In this post, I’m going to stick to different types of loans such as Lo-doc, No-doc and Full-doc. Later we can explore different facilities such as term loans and commercial bill facilities.
Here are some brief explanations to get you started:
Lo-Doc – this type of loan requires ‘Low Documentation’.
In truth it usually means that you don’t have to provide your financial statements or tax returns. That does not mean you don’t have to prove that you can pay the loan. While some non-banks will allow you to provide them with say, a declaration from your accountant that states you can repay the loan, in most cases you will need to provide a lot of other information to assess your ability to repay.
You might be asked to provide 12 months BAS statements so the banker can assess your stated turnover. Then they might ask you for 12 months Business Account Statements. They will use this to check both your turnover into your account as well as any expenses going out ; what is your wage bill for example, or your lease payments that are coming out of your account.
If on the loan application you are stating a profit of $100,000 but you only turnover $150,000 on your BAS or account statements, you MIGHT get a loan approved, but you will probably have to do some fast talking as to why your business runs at such a high profit. Remember that credit managers see different businesses every day. If every business they see that is providing financial statements and tax returns operate on a 10% net profit margin, and you have stated 30%, then they will be asking why and how?

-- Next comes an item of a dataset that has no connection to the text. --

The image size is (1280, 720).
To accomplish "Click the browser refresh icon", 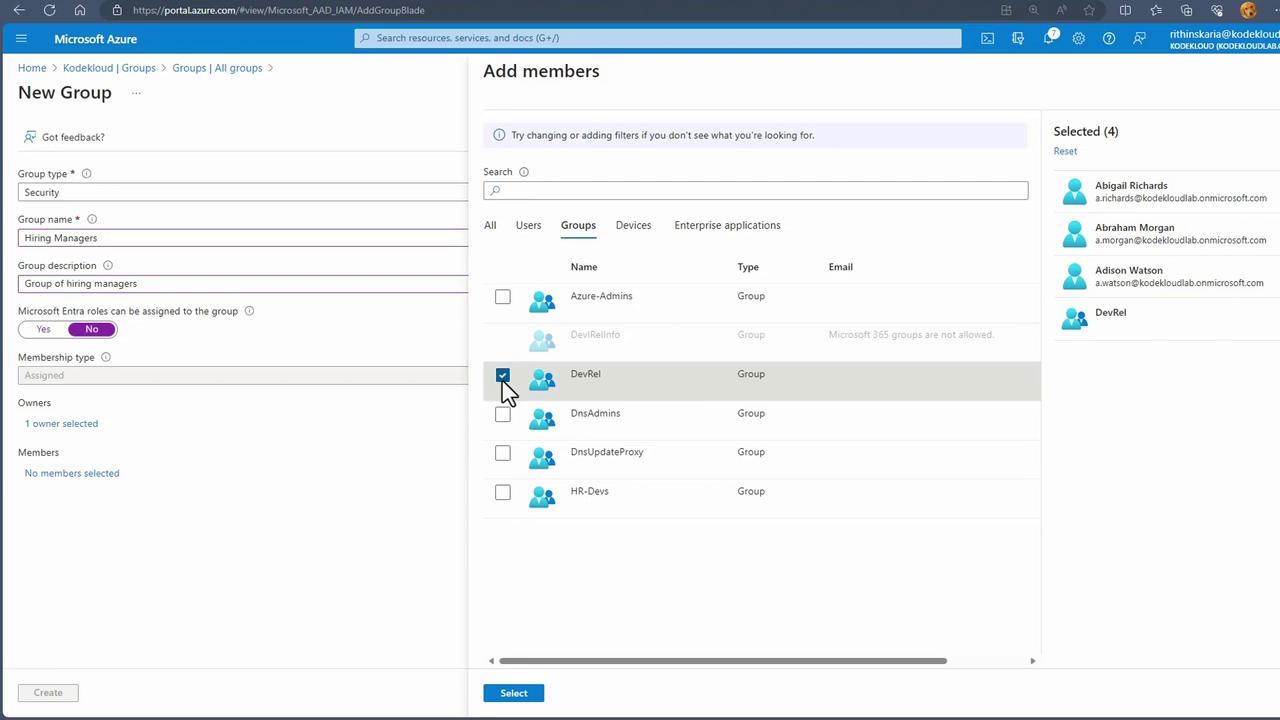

So, in essence, Lo Doc is not an excuse to start stating profits that don’t exist, nor is it a particularly ‘easy’ way to get finance. In fact, one of the easiest ways to get finance is a Full Doc (Fully Documented) loan.

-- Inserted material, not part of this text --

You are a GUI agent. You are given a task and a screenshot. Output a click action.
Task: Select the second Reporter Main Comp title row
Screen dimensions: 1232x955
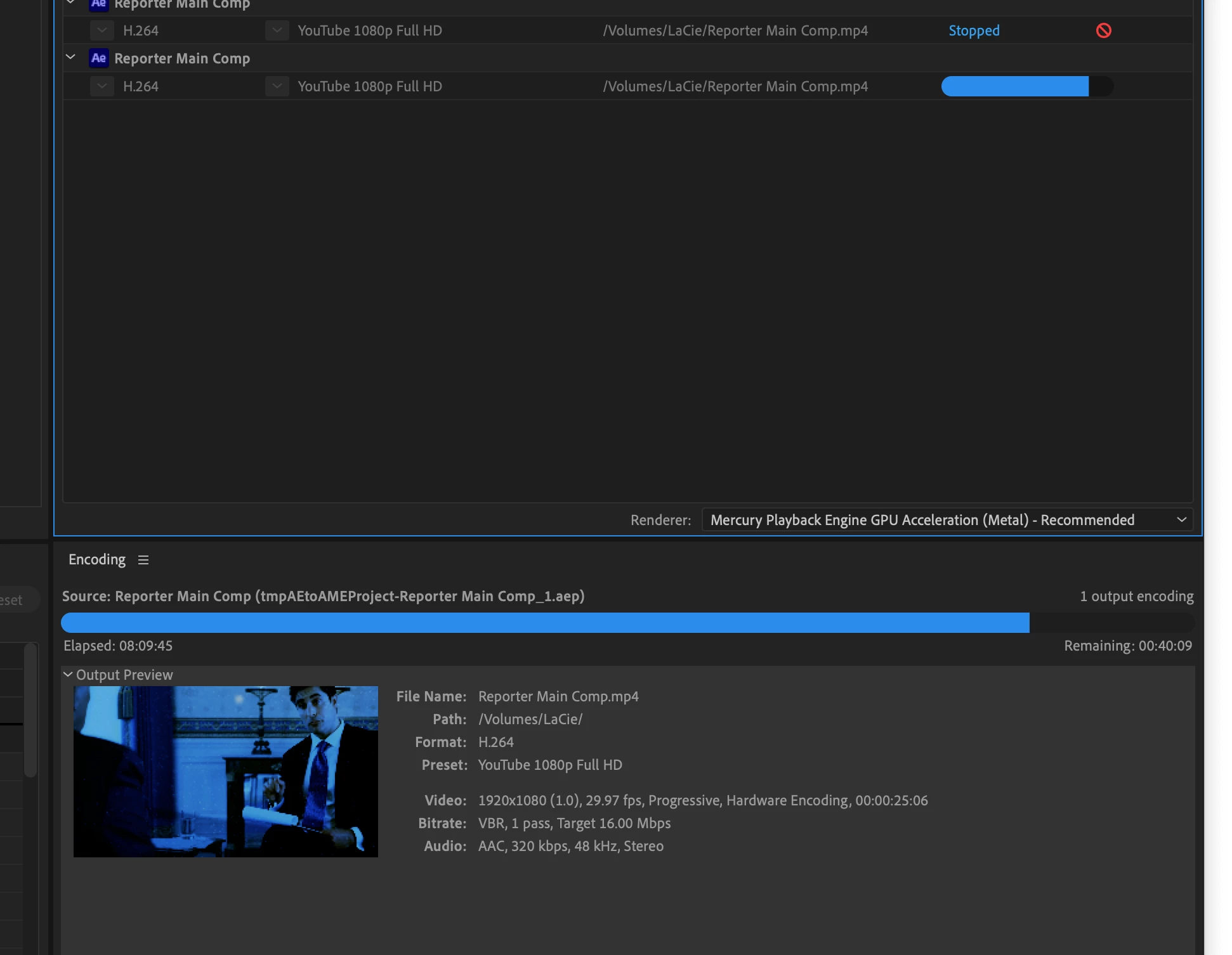182,58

A Full Doc loan is usually the cheapest type of finance available to buyers.
This is because you will be providing the financier with as much information as possible to help them assess the risk of lending to you. This information usually includes such items as:
- Tenancy Schedules for the commercial property
- Company and Personal Tax Returns
- Details of all existing debts in both business and personal names
Credit managers will use all of this information to determine if they will lend you the money to buy the commercial property. If you can, you should try to achieve your borrowings using this type of finance. Unfortunately many business owners do not have their tax returns and financial statements up to date and as a result they opt for the Lo Doc loan as an alternative. Regrettably they could be paying up to 0.50% more for this type of loan.

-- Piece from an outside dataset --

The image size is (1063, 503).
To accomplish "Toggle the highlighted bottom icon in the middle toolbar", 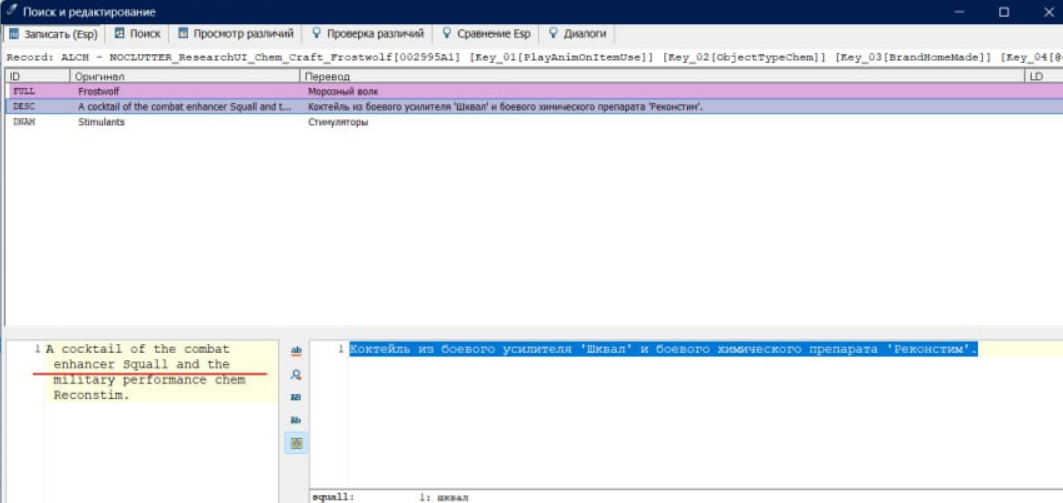I will click(296, 442).
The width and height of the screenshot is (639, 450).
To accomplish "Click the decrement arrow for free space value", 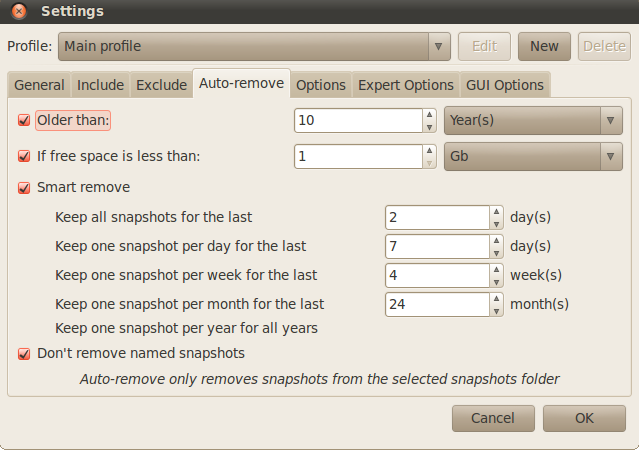I will point(429,162).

Last but not least is the No-Doc or No Documentation loan.
It isn’t really ’no’ documentation, it usually just means ‘less’ documentation. It is as close to an asset lend as you can probably find. In many instances, this type of loan will require a deposit of up to 40%. You will still have to provide details of the rental income for the property and in this rental income will need to cover the repayments on the loan.
Remember though that it is the NET income. The NET income is the Gross REntal less any Rental Management costs from agents and any outgoings such as Rates, Taxes, Repairs and Maintenance. If you cannot provide evidence of this to a financier, they may take around 20% off the Gross Amount to forecast your NET income.